Collection entries
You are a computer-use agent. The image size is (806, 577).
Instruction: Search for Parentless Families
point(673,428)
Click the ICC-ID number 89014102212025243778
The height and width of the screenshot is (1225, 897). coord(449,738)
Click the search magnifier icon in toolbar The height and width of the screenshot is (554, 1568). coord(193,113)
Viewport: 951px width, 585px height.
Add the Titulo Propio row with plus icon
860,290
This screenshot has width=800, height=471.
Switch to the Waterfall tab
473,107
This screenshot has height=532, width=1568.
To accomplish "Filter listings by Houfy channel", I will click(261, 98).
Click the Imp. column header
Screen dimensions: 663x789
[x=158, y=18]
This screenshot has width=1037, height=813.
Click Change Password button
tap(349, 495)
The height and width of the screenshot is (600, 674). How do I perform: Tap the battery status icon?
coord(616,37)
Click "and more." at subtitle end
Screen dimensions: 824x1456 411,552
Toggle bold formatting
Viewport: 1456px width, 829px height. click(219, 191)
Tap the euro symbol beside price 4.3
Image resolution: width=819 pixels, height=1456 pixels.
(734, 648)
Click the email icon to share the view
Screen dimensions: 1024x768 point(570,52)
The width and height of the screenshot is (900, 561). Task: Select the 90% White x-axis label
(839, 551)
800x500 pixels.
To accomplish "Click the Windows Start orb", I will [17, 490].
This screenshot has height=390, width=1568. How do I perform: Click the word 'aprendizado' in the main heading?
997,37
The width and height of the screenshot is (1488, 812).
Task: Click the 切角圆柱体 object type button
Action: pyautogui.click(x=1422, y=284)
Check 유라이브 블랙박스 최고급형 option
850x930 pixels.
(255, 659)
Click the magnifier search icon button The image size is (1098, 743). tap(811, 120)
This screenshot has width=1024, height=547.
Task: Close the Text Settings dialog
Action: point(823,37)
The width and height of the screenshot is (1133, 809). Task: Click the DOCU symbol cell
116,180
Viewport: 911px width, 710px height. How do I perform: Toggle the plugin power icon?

» **Task goal**
Once you have read the entries above, copy them out exactly as they were given.

» **Task output**
You are a computer-use agent. The image size is (806, 577).
Instruction: Search for Parentless Families
point(673,428)
Click the ICC-ID number 89014102212025243778
The height and width of the screenshot is (1225, 897). coord(449,738)
Click the search magnifier icon in toolbar The height and width of the screenshot is (554, 1568). coord(193,113)
Viewport: 951px width, 585px height.
Add the Titulo Propio row with plus icon
860,290
This screenshot has width=800, height=471.
Switch to the Waterfall tab
473,107
This screenshot has height=532, width=1568.
To accomplish "Filter listings by Houfy channel", I will click(261, 98).
Click the Imp. column header
Screen dimensions: 663x789
[x=158, y=18]
This screenshot has width=1037, height=813.
Click Change Password button
tap(349, 495)
The height and width of the screenshot is (600, 674). How do I perform: Tap the battery status icon?
coord(616,37)
Click "and more." at subtitle end
Screen dimensions: 824x1456 411,552
Toggle bold formatting
Viewport: 1456px width, 829px height. click(219, 191)
Tap the euro symbol beside price 4.3
Image resolution: width=819 pixels, height=1456 pixels.
(734, 648)
Click the email icon to share the view
Screen dimensions: 1024x768 point(570,52)
The width and height of the screenshot is (900, 561). Task: Select the 90% White x-axis label
(839, 551)
800x500 pixels.
To accomplish "Click the Windows Start orb", I will [17, 490].
This screenshot has height=390, width=1568. How do I perform: Click the word 'aprendizado' in the main heading?
997,37
The width and height of the screenshot is (1488, 812).
Task: Click the 切角圆柱体 object type button
Action: pyautogui.click(x=1422, y=284)
Check 유라이브 블랙박스 최고급형 option
850x930 pixels.
(255, 659)
Click the magnifier search icon button The image size is (1098, 743). tap(811, 120)
This screenshot has width=1024, height=547.
Task: Close the Text Settings dialog
Action: point(823,37)
The width and height of the screenshot is (1133, 809). Task: Click the DOCU symbol cell
116,180
Viewport: 911px width, 710px height. How do I perform: Toggle the plugin power icon?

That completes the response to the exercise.